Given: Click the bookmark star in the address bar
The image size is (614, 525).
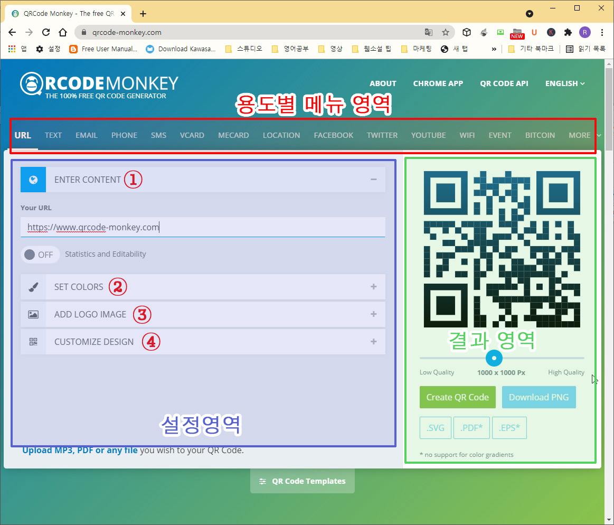Looking at the screenshot, I should (x=446, y=32).
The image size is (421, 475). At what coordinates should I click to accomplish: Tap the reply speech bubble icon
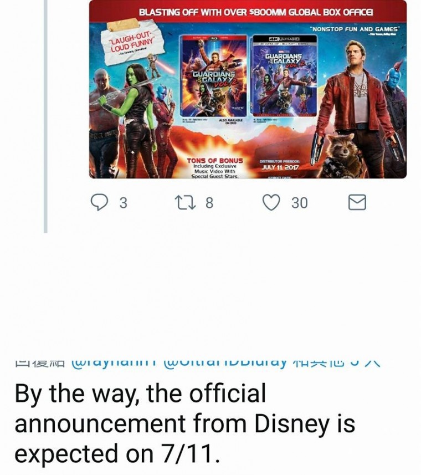click(x=99, y=202)
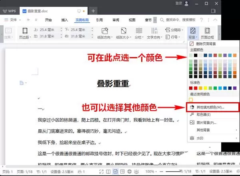Image resolution: width=240 pixels, height=176 pixels.
Task: Switch to the 插入 ribbon tab
Action: pos(64,20)
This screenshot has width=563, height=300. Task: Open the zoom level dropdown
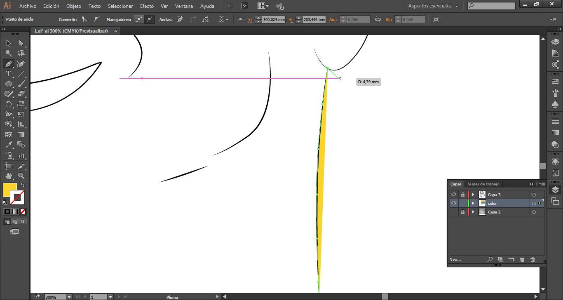point(69,297)
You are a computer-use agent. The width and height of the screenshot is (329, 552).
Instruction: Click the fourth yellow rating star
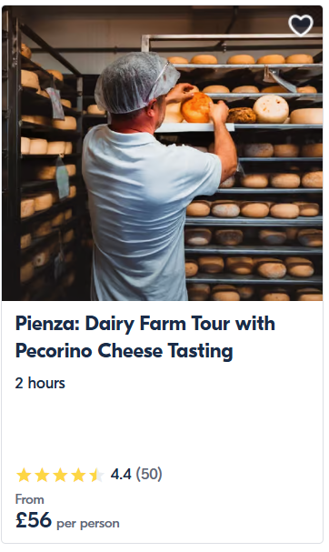(x=78, y=475)
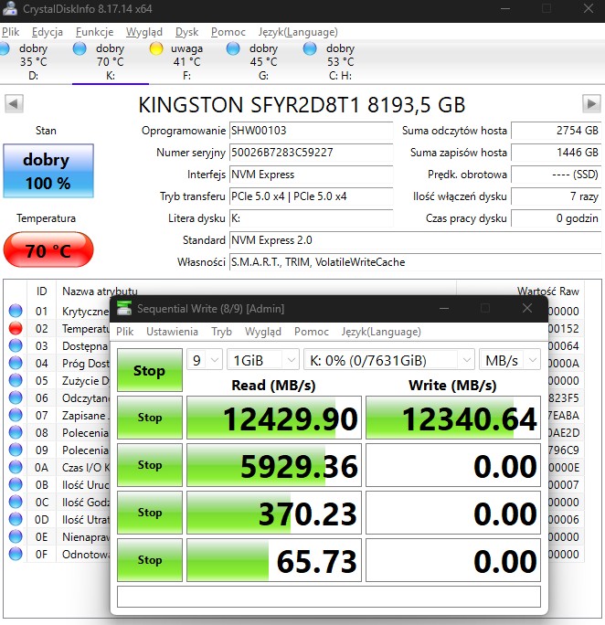
Task: Click the red Temperature attribute status icon
Action: tap(15, 328)
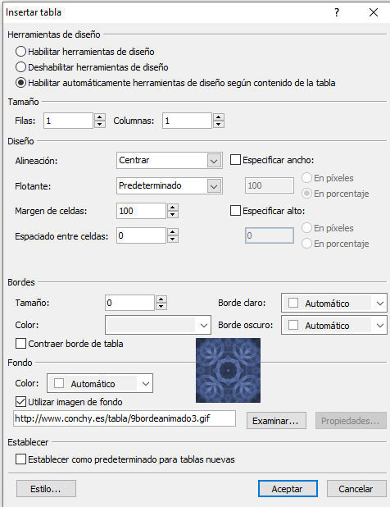Open the Estilo... button
Viewport: 390px width, 507px height.
click(x=46, y=489)
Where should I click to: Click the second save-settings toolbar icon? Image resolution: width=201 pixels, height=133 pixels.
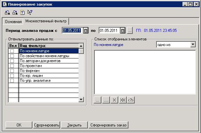point(15,13)

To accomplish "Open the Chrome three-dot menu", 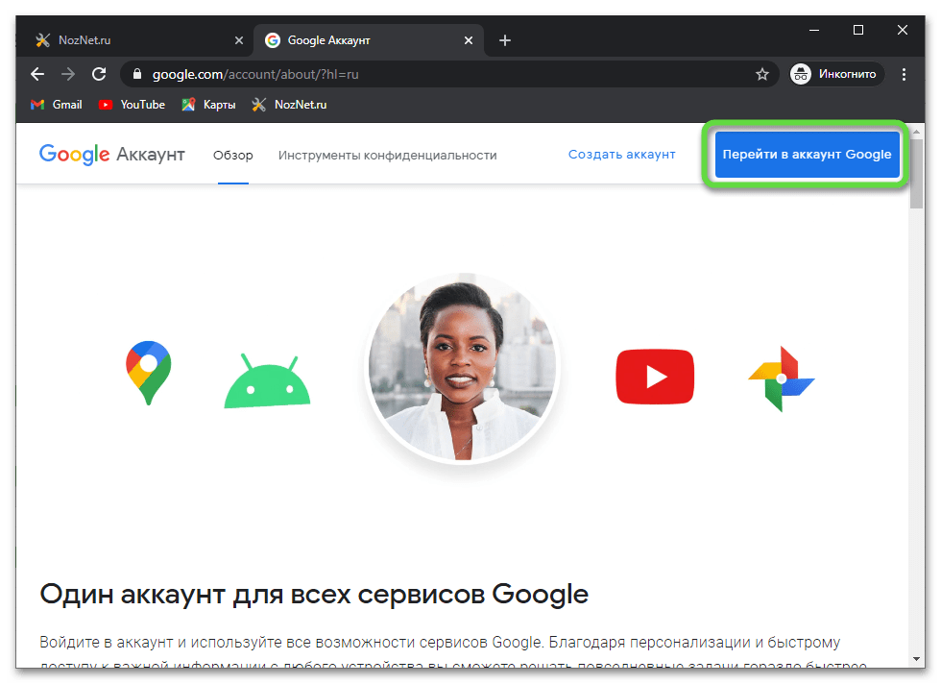I will [x=904, y=74].
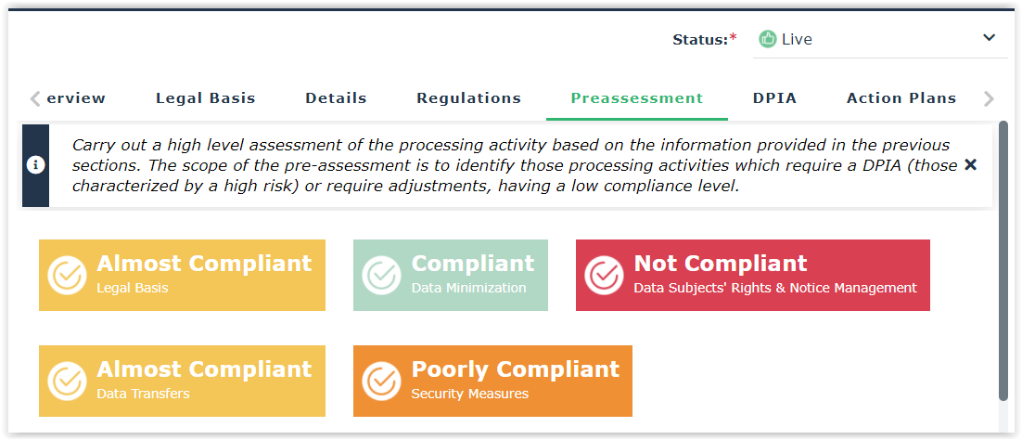The image size is (1022, 440).
Task: Click the Data Minimization checkmark icon
Action: click(x=381, y=275)
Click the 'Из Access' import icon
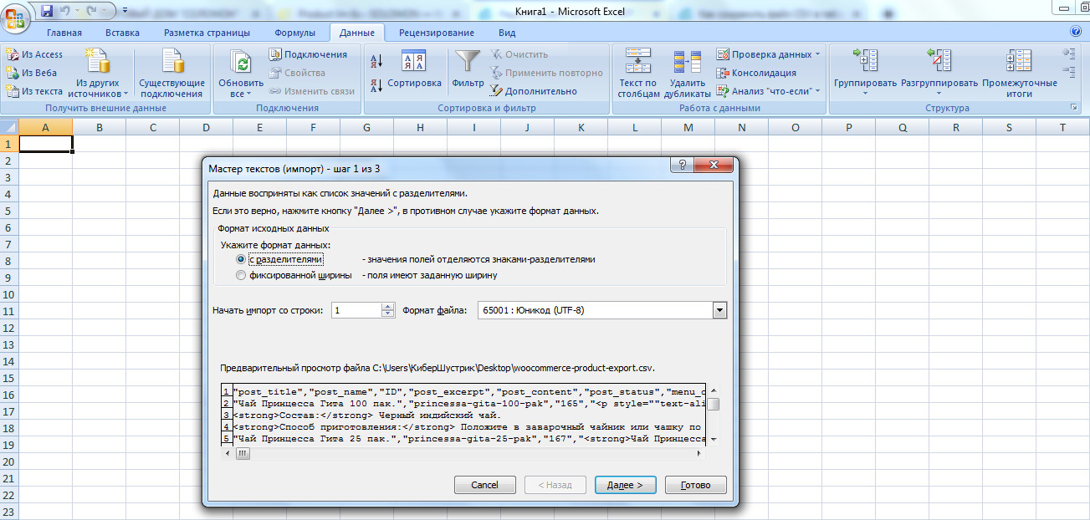1090x520 pixels. (13, 54)
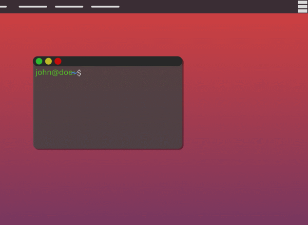Click the desktop background left of the terminal
The image size is (308, 225).
tap(15, 103)
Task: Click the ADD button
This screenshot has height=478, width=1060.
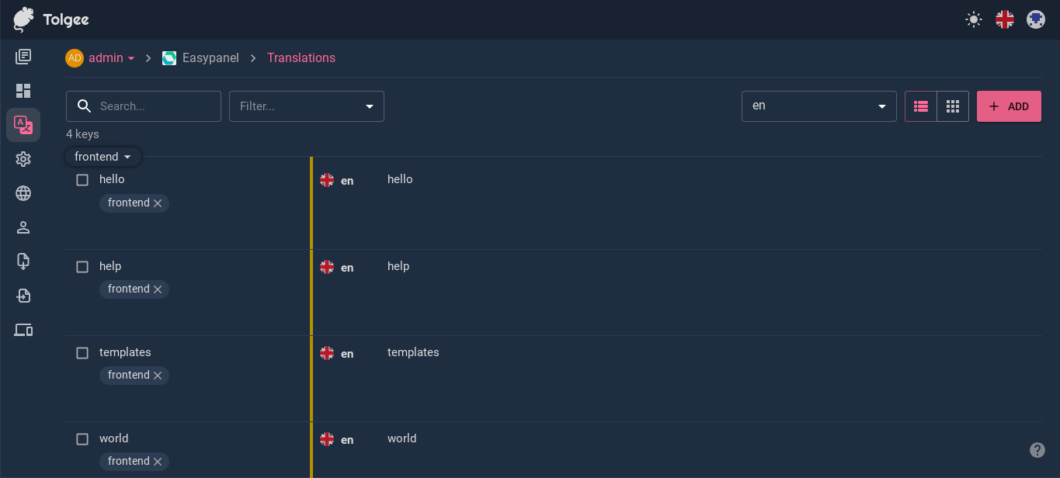Action: (x=1009, y=106)
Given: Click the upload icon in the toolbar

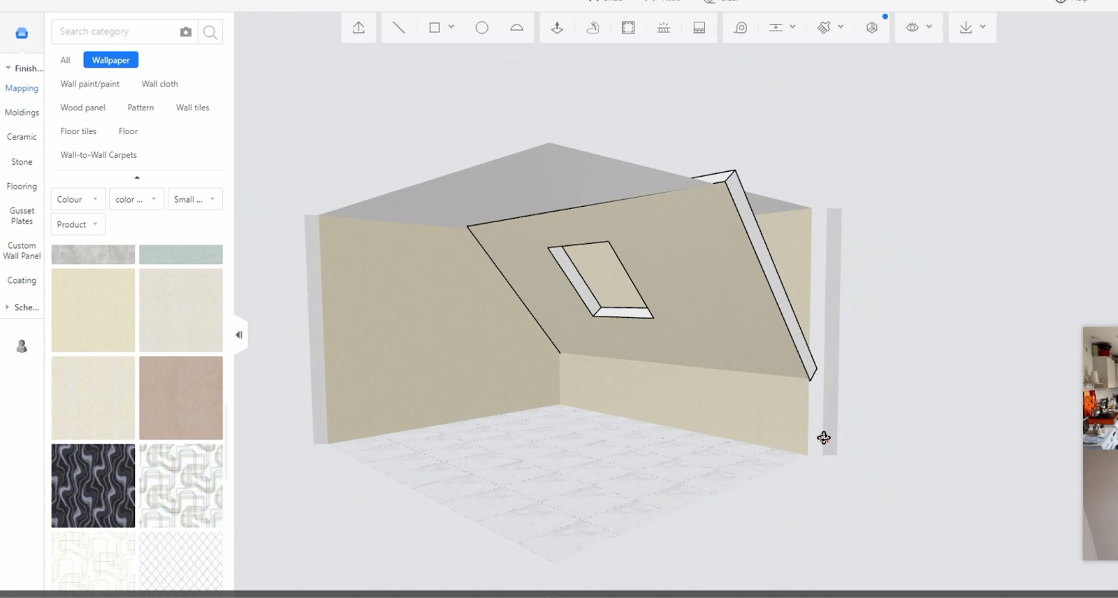Looking at the screenshot, I should point(358,28).
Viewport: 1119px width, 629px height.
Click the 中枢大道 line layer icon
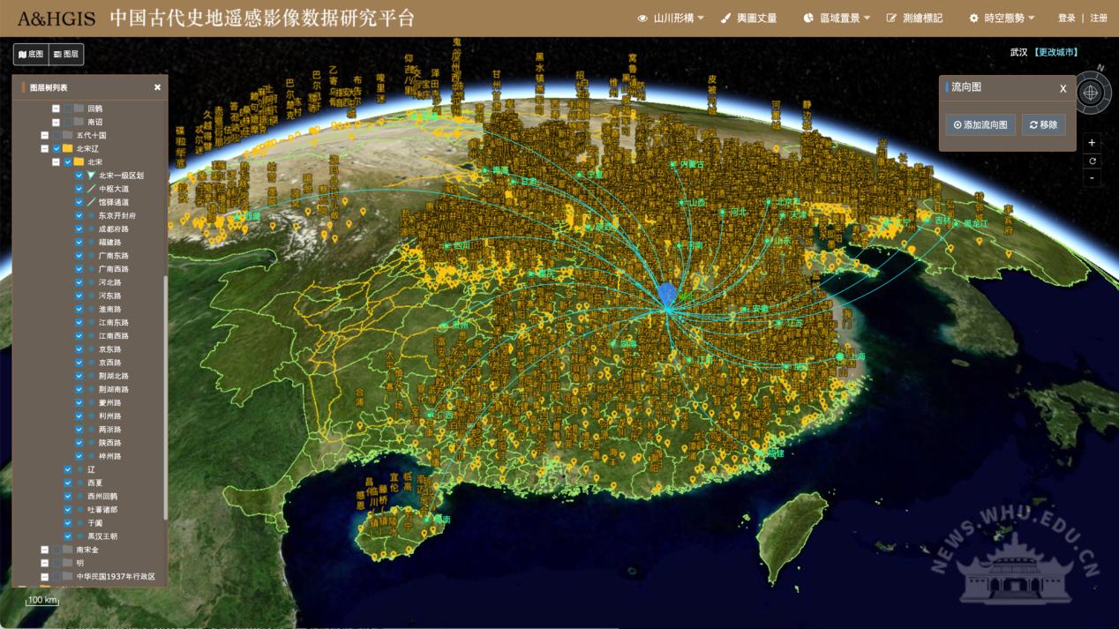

☆ ☆ ☆ ☆ ☆

● WHAT IS BEING ASKED
Every line from the one containing "This screenshot has height=478, width=1060." to the end of the material above is to be returned exactly, with the pictures left out.

● RESPONSE
This screenshot has height=478, width=1060.
Action: (x=1009, y=106)
Given: Click the upload icon in the toolbar

Looking at the screenshot, I should point(358,28).
Viewport: 1119px width, 629px height.
Click the 中枢大道 line layer icon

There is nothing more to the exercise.